Para os homens os fatores econômicos, principalmente o momento da aposentadoria, a mudança de status de poder fora e dentro da família, e a viuvez, constituem as bases dos sentimentos de perda e do movimento de dar cabo à vida. Para as mulheres, são as perdas afetivas e ambientais e as doenças que as impedem de exercer cuidados para com a família, aquilo que mais está associado às características de suas mortes autoinfligidas.

“As diferenças de gênero têm implicações nas estratégias de prevenção, no caso das mulheres, ajudá-las a desenvolver a autodeterminação e talentos pessoais e derivá-los para fora da família, além de incentivar sua inserção em diversas atividades comunitárias, constitui as bases da prevenção primária.
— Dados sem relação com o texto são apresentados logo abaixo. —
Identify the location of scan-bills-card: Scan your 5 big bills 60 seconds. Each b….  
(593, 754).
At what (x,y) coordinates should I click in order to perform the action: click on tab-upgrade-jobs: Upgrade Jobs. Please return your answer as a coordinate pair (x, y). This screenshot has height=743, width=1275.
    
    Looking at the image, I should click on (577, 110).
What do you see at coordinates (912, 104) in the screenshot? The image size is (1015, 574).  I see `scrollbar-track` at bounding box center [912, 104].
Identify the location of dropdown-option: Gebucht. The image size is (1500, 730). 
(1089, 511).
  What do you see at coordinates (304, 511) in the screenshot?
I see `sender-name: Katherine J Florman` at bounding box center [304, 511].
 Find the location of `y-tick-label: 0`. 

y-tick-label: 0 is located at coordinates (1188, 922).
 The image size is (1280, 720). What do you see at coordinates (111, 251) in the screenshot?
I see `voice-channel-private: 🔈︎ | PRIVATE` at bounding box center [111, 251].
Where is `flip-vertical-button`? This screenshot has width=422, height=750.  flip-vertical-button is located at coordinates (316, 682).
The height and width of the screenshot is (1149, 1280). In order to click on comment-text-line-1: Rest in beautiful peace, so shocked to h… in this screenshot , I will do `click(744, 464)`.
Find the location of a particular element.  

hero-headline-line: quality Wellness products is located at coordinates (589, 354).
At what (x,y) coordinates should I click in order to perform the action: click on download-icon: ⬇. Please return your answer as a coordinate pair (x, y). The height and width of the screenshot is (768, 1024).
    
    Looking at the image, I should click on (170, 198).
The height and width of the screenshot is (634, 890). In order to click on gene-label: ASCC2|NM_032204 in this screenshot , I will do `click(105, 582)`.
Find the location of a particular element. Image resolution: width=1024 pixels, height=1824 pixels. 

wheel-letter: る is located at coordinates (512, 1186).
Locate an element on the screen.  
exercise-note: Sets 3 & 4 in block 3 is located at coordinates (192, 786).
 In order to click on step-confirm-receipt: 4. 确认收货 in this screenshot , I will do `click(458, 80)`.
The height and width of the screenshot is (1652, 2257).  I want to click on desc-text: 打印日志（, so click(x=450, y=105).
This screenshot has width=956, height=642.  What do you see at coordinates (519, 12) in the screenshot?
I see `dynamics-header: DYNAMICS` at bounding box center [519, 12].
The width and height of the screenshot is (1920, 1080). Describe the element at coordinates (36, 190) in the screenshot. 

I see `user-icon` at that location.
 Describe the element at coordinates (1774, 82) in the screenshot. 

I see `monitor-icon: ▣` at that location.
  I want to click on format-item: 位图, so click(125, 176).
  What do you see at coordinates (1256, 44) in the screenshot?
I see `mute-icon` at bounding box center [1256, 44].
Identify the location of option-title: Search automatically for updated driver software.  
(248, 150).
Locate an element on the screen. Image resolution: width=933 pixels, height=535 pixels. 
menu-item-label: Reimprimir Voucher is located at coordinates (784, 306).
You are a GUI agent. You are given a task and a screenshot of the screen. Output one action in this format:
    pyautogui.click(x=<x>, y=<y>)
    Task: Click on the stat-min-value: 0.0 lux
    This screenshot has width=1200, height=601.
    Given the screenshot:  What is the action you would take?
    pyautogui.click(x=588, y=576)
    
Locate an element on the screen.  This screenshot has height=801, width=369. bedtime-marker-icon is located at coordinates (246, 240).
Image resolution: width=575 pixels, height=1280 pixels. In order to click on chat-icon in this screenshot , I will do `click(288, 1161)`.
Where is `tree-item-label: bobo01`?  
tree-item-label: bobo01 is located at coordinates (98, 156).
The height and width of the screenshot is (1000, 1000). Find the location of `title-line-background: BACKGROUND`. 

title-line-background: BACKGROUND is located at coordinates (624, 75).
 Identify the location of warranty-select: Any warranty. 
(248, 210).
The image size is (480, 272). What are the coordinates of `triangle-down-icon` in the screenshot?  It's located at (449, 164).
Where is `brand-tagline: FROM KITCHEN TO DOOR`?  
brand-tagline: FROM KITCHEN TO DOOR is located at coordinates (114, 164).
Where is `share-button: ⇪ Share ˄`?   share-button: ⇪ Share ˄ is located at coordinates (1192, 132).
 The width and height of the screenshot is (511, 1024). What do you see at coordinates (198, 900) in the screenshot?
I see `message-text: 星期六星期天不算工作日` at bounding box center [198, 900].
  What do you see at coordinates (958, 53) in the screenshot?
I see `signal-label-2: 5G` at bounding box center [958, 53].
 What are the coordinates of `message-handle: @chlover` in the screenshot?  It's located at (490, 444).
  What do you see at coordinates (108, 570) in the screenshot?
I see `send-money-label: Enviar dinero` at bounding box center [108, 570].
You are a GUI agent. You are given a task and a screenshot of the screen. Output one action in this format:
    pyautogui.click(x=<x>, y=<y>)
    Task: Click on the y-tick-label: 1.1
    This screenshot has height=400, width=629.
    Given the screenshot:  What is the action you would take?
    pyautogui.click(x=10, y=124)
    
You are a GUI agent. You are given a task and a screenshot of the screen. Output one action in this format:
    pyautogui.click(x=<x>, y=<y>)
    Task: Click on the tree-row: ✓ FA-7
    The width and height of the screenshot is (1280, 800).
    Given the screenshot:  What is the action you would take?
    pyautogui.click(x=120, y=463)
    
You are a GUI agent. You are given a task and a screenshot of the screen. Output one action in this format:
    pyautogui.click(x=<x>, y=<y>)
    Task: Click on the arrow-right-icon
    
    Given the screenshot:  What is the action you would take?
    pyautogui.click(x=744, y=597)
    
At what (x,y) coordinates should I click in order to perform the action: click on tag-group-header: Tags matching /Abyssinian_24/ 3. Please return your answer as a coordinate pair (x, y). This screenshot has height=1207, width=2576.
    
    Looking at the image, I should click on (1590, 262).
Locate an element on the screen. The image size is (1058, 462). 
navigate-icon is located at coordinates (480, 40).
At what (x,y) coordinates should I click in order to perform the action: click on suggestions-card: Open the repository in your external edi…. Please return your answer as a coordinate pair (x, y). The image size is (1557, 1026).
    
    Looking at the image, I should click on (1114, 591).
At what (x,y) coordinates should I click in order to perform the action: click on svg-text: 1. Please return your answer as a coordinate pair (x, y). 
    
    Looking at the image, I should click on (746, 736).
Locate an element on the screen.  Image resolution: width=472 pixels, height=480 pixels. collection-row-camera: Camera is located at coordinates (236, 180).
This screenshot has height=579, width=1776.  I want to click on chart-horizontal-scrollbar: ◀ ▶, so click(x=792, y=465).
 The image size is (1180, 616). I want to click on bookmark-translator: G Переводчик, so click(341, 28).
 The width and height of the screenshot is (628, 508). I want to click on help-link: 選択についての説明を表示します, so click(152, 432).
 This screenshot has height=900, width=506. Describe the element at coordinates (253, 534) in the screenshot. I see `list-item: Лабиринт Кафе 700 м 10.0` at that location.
É fundamental também uma atitude compreensiva e retributiva dos familiares, cuidando delas quando doentes ou dependentes com o mesmo carinho com que os trataram, para que não se sintam um peso para filhos e parentes”, destacaram.

Para elas, o médico é uma figura chave, sobretudo, quando os idosos sofrem de doenças degenerativas ou estão deprimidos. “Dado o avanço do envelhecimento populacional, é importante educar o médico e os outros profissionais de saúde para que reconheçam os sinais de ideação e planos de suicídio pensado pelos idosos, capacitando-os a indicar fontes de apoio ou a oferecer ajuda adequada”, concluíram as autoras.